Hört sich alles nicht so spektakulär an, nech? Kind ist unglücklich, man kauft ein ökologisch korrektes Kuscheltier und zack! schnurrt der Alltag einer 5-köpfigen Familie mit Schulkind wieder wie am Schnürrchen. Ganz so ist es ja nicht, aber in Berlin hat es erstmal trotzdem Riesenrums an diesem Morgen gegeben. Gesteinsbrocken, vielleicht sogar ein ganzes Gebirge sind von meinen Schultern gerollt. Ohne heulen, ohne an mir zu klammern, blieb das Kind im Klassenraum. Fröhlich winkend bin ich schnell um die Ecke, um dann erstmal selber zu heulen. Was für ein Wahnsinn.
Nach der Heulphase des Kindes folgte nun fast nahtlos die Punk-Ära: Nachdem Fred nämlich für ordentlich Mut aus der Hosentasche heraus gesorgt hatte, wurde mein Kind zum coolen-Hände-in -die-Hosentaschen super Typ. Flippte sich so durch die Tage, affektierte sich so durch die Gegend, machte den dicken Klaus vor seinen kleinen Brüdern und auch Türen blieben nicht verschont und wurden nur noch per pedes, statt via Handschlag geöffnet. Alles extreeeeeem lässig. Wir kamen aus dem Augenrollen nicht mehr heraus. Good job Fred, aber das war vielleicht dann doch zu viel des Guten.Wo ist mein altes, tolles Kind und wer ist der Rüpel da links neben mir, den ich täglich freiwillig mittags von der Schule abhole?

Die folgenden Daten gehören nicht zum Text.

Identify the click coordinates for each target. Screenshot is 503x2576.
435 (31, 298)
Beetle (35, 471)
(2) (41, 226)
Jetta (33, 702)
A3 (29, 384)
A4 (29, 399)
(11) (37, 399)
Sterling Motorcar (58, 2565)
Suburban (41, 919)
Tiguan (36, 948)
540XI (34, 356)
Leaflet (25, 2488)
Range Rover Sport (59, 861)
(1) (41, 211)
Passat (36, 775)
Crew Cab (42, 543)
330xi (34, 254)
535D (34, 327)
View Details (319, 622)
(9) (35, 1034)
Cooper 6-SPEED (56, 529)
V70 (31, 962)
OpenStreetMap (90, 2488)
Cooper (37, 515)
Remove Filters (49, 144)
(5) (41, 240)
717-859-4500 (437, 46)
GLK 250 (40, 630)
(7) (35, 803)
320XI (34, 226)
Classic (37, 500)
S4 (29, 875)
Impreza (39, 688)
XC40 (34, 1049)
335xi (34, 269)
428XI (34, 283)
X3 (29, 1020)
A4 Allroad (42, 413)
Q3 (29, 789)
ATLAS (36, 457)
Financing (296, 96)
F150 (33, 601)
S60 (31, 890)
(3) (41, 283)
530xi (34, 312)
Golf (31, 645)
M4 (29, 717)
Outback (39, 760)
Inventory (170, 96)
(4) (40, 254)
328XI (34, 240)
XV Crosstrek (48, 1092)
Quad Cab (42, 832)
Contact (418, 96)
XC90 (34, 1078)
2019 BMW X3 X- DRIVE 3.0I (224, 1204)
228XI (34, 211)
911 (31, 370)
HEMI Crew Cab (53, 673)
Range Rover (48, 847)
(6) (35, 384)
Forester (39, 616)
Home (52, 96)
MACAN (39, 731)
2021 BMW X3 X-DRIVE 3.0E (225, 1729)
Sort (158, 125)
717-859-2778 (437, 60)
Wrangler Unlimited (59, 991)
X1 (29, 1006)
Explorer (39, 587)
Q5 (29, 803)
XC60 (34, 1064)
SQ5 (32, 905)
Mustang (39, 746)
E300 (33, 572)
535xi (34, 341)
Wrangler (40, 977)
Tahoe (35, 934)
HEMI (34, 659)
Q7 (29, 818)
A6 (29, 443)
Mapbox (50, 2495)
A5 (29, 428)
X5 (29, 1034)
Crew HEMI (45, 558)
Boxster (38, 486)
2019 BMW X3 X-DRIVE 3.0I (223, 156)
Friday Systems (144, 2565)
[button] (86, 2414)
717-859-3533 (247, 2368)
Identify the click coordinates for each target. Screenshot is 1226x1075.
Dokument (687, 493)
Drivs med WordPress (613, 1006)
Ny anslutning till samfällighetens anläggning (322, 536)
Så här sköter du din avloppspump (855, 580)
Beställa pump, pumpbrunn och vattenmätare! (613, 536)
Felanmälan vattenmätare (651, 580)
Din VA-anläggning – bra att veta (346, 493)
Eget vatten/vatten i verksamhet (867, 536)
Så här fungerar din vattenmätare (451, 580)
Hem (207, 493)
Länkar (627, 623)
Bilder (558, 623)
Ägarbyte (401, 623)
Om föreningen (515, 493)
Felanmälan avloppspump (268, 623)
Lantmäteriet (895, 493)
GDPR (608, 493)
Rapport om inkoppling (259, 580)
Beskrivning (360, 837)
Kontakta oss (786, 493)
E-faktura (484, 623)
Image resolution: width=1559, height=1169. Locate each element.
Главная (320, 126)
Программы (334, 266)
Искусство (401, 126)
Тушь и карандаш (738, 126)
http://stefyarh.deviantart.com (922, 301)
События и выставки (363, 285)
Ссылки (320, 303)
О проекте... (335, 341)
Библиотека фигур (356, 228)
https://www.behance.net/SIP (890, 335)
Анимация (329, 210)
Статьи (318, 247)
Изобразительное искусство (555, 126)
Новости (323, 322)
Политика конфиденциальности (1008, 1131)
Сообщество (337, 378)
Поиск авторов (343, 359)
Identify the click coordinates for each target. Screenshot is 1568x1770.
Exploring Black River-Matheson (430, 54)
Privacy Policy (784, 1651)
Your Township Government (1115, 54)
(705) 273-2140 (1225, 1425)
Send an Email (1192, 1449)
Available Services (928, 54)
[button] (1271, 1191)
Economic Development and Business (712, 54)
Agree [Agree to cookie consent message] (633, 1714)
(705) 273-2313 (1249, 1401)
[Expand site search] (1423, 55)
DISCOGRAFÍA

Oh ihr alten Hasen da draußen, die ihr schon lange Schulkinder habt – das war bei euch auch so oder? Das geht auch wieder vorbei, nicht war? Genau wie das Heulen und Zähne bibbern, stimmts? Heute ist es eher so:
„Alter“…“kraaaaas“ ….“geeeeeeeeht’s noch?“
-Ist jetzt immer ganz gemütlich abends bei uns am Abendbrottisch.
Jajaja. Schule ist was ganz Tolles. Fast hätte ich meinen Humor und den Verstand verloren – denn nicht nur, dass mich das morgendliche, frühe Aufstehen mürbe macht und mir langsam die Ideen für leckere Pausenbrote ausgehen (hallo Pinterest), ich komme mit den Verrücktheiten meines Kindes und den symphatisch-furchtbaren Veränderungen auch eher weniger zurecht. Alles braucht Zeit, jaja Jesper ich weiß. Aber einfach finde ich diesen neuen Schritt nicht.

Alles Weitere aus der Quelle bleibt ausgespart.